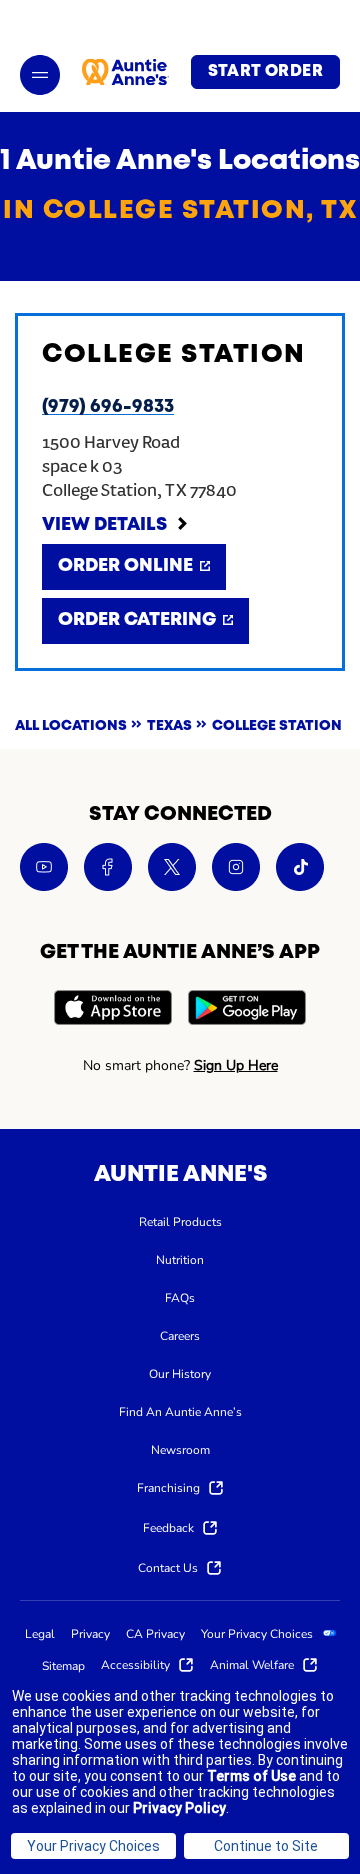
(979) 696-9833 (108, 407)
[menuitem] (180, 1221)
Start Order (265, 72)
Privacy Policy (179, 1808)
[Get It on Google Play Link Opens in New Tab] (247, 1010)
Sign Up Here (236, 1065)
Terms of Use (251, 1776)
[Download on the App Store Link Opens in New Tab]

■ ■ ■ ■ ■

=== WHAT NEEDS TO BE DONE ===
Please transcribe the listing above verbatim and exclude every picture.

=== WRITTEN REPLY ===
(979) 696-9833 (108, 407)
[menuitem] (180, 1221)
Start Order (265, 72)
Privacy Policy (179, 1808)
[Get It on Google Play Link Opens in New Tab] (247, 1010)
Sign Up Here (236, 1065)
Terms of Use (251, 1776)
[Download on the App Store Link Opens in New Tab]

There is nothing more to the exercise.